Deinition of CRC Codes


Overview

CRC (Cyclic Redundancy Check) codes are extended Hamming codes. They are used to detect burst errors in communications systems of all kinds. Their generator polynomial is $g(x) = M_\alpha(x)(x+1)$ where $M_\alpha(x)$ is a minimal polynomial of the primitive element $\alpha$ of $GF(2^m)$. In other words, a primitive polynomial of degree m modulo 2. The parity check matrix is, $$ M = \left( \begin{array} { ccccc } \alpha & \alpha^2 & \ldots & \alpha^{2^m-2} \\ 1 & 1 & \ldots & 1 \\ \ldots & \ldots & \ldots & \dots \\ \ldots & \ldots & \ldots & \dots \\ \end{array} \right) $$

which has at least 3 independent columns, giving a minimum distance of $d^* \ge 4$

CRC codes are chosen so that $deg( g(x) ) = 12, 16, 24, 32, \ldots$ so that both parity bits and generator polynomial coefficients fit into one computer word. Encoding and decoding easy and fast in hardware linear feedback shift registers, since we can add modulo 2 using XOR and multiply using AND while shifting bits circularly within a word.

The code blocklength is $n = 2^m-1$ and the number of parity bits is $r = n - k$ where $m = deg(M_\alpha(x)) = deg(g(x))-1$ We can pick one of the $\frac{\phi(2^m-1)}{m}$ primitive polynomials of degree $m$, subject to the conditions discussed below.

Instruction 1: According to the text on CRC codes, why are CRC codes chosen so that the degree of g(x) is 12, 16, 24, 32, and so on?

Provided material:
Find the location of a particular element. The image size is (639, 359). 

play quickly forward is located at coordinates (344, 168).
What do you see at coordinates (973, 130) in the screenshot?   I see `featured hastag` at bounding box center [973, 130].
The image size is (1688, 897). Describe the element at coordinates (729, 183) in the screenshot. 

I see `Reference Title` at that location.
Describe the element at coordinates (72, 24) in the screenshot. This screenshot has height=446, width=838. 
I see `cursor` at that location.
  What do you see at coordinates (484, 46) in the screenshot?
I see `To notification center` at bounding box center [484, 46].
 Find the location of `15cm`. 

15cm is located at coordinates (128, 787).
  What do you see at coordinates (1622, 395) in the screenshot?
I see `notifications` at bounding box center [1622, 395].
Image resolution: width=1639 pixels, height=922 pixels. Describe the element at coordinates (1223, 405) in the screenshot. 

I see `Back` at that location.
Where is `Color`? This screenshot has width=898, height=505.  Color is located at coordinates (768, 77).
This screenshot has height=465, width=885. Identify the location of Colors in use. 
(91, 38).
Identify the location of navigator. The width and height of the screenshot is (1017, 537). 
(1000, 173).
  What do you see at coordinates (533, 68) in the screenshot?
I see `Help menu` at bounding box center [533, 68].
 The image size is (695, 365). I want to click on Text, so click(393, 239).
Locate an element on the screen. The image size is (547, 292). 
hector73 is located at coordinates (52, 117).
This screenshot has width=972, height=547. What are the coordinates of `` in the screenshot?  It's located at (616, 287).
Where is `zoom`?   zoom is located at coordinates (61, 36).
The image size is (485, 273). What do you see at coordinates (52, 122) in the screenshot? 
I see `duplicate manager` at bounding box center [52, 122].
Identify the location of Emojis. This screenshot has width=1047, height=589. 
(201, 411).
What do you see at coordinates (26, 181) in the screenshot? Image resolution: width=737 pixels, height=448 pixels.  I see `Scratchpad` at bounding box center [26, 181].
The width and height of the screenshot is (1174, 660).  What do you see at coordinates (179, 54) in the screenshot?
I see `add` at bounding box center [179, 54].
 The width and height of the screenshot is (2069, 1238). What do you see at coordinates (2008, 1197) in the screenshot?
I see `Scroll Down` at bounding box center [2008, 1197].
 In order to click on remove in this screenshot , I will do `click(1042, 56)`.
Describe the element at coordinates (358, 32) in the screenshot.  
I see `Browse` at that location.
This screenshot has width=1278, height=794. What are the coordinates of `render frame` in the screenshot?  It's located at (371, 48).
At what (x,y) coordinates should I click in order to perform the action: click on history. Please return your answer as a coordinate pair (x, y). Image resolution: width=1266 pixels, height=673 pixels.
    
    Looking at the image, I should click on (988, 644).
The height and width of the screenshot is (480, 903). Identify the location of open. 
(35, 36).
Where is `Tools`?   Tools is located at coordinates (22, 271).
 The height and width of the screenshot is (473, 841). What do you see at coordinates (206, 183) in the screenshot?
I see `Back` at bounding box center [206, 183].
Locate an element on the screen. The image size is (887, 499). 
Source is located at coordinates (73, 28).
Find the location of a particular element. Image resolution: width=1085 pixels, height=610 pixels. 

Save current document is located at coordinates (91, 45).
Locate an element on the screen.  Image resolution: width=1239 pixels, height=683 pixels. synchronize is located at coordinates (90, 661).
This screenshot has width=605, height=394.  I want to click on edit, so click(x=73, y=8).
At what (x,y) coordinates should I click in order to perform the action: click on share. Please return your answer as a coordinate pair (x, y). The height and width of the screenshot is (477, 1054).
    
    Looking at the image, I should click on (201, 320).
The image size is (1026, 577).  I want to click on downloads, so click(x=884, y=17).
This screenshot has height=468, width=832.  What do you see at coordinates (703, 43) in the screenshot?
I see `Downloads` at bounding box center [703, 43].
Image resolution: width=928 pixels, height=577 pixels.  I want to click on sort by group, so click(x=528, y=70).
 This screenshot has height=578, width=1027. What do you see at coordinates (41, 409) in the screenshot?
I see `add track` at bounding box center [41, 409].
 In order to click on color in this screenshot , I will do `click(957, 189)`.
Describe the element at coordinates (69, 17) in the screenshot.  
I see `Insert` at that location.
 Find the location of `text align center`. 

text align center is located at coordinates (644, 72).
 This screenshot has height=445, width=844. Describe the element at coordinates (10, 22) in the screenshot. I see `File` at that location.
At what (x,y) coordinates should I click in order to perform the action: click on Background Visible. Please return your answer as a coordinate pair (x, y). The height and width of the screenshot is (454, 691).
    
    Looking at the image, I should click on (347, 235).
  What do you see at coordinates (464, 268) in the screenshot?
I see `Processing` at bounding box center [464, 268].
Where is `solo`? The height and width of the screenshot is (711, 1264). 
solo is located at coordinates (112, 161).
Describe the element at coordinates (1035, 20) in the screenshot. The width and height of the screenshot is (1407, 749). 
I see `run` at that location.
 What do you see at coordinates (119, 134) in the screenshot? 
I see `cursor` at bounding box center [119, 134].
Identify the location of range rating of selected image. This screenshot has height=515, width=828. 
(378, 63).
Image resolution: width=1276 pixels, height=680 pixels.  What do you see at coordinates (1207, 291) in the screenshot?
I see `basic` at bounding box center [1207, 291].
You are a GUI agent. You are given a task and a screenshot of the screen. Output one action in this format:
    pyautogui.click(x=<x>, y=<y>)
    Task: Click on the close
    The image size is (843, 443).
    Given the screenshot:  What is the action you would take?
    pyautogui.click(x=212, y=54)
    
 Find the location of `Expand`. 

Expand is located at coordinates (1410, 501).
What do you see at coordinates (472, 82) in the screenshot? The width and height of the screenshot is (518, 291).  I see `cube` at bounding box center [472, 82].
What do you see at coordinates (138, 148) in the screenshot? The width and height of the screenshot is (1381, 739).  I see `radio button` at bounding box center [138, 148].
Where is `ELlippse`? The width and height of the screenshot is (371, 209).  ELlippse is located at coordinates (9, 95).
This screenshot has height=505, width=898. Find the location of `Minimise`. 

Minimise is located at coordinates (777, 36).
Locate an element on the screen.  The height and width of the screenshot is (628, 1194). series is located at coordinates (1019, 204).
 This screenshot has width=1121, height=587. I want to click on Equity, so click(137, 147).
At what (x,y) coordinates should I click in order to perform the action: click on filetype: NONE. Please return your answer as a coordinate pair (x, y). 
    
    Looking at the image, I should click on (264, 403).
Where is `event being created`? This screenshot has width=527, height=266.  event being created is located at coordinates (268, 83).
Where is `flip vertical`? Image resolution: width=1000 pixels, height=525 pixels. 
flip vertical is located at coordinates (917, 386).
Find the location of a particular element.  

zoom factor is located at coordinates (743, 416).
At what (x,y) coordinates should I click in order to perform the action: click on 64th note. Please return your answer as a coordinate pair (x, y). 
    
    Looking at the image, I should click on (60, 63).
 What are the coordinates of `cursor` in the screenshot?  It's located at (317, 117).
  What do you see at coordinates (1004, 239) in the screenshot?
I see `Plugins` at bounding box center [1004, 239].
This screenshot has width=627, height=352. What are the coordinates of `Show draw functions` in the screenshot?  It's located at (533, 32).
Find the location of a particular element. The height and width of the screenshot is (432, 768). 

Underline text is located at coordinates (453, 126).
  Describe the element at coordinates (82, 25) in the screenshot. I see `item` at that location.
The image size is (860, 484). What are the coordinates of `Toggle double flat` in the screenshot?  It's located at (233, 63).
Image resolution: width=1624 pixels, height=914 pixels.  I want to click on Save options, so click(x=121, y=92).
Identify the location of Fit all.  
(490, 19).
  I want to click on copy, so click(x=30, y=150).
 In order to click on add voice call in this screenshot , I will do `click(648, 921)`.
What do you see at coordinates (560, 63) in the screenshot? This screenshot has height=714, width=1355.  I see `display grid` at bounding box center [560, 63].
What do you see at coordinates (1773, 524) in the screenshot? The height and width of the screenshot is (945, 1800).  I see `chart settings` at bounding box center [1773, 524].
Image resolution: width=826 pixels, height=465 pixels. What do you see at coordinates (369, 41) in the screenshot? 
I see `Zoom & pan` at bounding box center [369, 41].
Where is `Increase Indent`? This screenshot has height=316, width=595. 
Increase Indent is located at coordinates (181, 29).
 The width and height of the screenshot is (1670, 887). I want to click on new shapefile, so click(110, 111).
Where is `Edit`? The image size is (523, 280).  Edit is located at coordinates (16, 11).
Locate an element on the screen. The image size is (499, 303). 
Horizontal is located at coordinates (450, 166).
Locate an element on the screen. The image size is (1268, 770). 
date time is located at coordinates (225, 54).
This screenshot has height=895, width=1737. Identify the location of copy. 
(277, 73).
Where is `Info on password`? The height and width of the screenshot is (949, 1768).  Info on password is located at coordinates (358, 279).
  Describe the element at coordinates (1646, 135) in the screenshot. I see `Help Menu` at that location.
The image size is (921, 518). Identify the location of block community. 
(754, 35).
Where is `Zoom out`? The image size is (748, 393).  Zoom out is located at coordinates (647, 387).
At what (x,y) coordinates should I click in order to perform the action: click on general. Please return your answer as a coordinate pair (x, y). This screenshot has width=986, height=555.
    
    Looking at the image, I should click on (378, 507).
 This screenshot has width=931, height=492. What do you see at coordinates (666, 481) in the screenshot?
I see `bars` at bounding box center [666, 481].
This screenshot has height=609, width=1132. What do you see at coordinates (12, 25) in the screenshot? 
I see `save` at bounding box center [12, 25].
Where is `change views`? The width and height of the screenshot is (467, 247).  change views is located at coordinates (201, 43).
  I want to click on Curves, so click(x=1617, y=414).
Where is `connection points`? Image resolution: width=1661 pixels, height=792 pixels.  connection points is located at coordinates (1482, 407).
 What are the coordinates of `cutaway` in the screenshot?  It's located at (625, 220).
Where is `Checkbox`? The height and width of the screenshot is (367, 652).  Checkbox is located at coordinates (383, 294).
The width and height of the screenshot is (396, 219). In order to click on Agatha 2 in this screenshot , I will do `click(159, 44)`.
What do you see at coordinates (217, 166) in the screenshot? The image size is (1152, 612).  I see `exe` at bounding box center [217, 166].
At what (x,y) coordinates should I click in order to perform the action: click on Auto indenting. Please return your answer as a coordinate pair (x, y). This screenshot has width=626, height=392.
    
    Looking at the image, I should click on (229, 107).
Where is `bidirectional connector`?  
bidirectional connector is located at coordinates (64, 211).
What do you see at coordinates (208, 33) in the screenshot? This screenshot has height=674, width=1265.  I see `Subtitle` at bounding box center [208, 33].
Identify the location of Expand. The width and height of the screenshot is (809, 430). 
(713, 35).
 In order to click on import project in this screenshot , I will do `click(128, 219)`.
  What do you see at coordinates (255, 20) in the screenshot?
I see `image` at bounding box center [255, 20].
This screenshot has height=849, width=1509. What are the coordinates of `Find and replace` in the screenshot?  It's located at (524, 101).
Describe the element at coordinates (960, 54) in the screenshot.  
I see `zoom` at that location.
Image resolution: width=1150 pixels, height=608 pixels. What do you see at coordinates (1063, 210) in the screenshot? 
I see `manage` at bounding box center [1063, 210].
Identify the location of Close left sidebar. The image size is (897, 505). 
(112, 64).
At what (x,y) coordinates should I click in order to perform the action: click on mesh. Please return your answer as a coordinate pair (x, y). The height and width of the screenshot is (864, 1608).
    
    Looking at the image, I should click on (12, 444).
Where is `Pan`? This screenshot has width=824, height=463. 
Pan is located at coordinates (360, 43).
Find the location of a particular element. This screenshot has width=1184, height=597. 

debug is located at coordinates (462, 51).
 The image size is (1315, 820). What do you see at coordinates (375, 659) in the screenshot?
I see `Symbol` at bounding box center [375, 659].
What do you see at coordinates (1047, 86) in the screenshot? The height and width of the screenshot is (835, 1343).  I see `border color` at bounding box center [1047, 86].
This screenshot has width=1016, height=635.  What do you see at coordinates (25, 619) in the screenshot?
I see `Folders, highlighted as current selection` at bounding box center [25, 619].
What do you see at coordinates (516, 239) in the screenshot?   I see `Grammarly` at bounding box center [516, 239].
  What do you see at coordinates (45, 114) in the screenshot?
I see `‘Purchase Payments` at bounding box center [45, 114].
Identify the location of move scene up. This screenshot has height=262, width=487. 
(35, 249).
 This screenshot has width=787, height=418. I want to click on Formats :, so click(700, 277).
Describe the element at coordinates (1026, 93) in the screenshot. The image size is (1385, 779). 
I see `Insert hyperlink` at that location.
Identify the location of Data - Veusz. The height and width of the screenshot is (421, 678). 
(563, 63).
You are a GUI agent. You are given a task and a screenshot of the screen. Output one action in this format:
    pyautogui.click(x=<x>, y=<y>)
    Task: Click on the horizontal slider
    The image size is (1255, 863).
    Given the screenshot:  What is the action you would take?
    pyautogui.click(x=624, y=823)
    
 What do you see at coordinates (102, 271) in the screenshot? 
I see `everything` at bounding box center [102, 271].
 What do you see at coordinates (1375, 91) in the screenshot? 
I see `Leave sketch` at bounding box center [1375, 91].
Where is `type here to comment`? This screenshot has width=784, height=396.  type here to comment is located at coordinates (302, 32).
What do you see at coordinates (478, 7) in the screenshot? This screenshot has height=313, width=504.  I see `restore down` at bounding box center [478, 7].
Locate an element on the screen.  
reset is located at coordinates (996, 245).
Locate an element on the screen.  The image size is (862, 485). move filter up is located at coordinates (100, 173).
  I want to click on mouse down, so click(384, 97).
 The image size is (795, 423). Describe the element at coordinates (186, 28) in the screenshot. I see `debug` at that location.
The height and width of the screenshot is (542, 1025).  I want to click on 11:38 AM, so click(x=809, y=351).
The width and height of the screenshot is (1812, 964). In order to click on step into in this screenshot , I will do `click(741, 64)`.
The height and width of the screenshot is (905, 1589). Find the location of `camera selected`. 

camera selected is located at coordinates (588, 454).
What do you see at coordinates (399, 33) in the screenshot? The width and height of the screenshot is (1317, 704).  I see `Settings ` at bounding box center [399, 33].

Instruction 2: Find every line in the listing that contains the word "Describe", and copy each of those lines. Case counts.

Complete answer 1: The degree is chosen this way so that both the parity bits and the generator polynomial coefficients fit into one computer word.

Complete answer 2:
The image size is (1688, 897). Describe the element at coordinates (729, 183) in the screenshot. 
Describe the element at coordinates (72, 24) in the screenshot. This screenshot has height=446, width=838. 
Image resolution: width=1639 pixels, height=922 pixels. Describe the element at coordinates (1223, 405) in the screenshot. 
Describe the element at coordinates (358, 32) in the screenshot.  
Describe the element at coordinates (69, 17) in the screenshot.  
 This screenshot has height=445, width=844. Describe the element at coordinates (10, 22) in the screenshot. I see `File` at that location.
Describe the element at coordinates (1035, 20) in the screenshot. The width and height of the screenshot is (1407, 749). 
  Describe the element at coordinates (82, 25) in the screenshot. I see `item` at that location.
  Describe the element at coordinates (1646, 135) in the screenshot. I see `Help Menu` at that location.
Describe the element at coordinates (960, 54) in the screenshot.  
Describe the element at coordinates (1026, 93) in the screenshot. The image size is (1385, 779). 
 The image size is (795, 423). Describe the element at coordinates (186, 28) in the screenshot. I see `debug` at that location.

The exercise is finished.